Collected data
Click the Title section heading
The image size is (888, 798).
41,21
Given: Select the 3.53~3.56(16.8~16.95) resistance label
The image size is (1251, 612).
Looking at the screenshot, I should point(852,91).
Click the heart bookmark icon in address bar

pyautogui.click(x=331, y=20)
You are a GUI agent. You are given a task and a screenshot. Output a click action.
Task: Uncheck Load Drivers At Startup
--
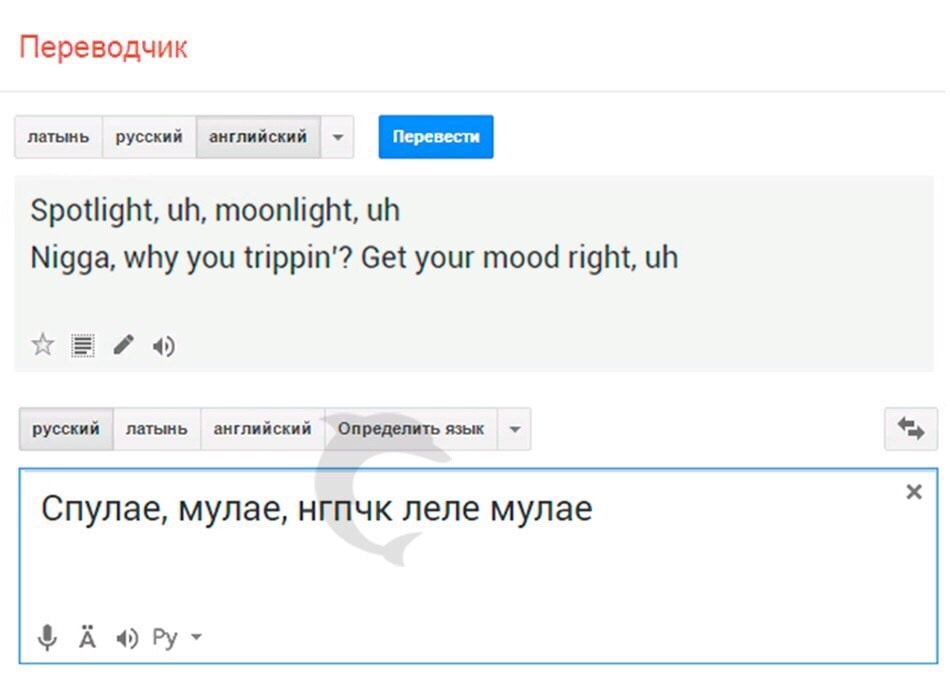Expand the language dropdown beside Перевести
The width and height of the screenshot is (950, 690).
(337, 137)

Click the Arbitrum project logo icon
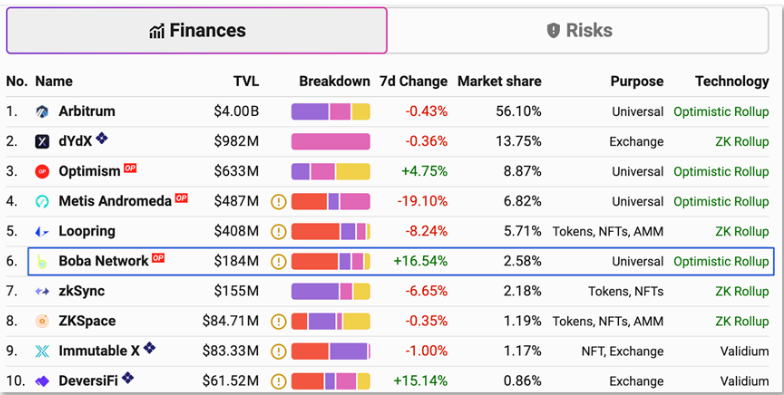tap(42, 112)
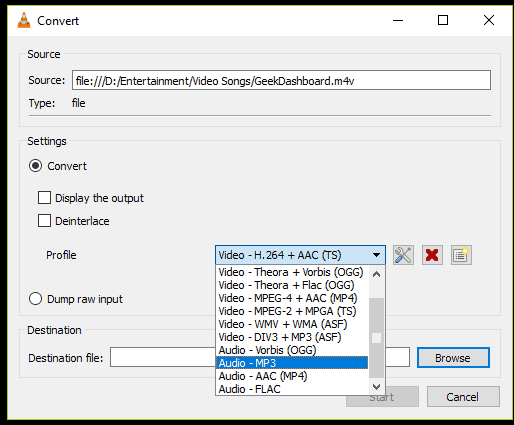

=== What to do ===
The lines above from the one containing "The image size is (1251, 612)." through the one containing "Task: Uncheck Load Drivers At Startup" are to be set down exactly, and no others.

=== Exercise output ===
The image size is (1251, 612).
Looking at the screenshot, I should point(852,91).
Click the heart bookmark icon in address bar

pyautogui.click(x=331, y=20)
You are a GUI agent. You are given a task and a screenshot. Output a click action.
Task: Uncheck Load Drivers At Startup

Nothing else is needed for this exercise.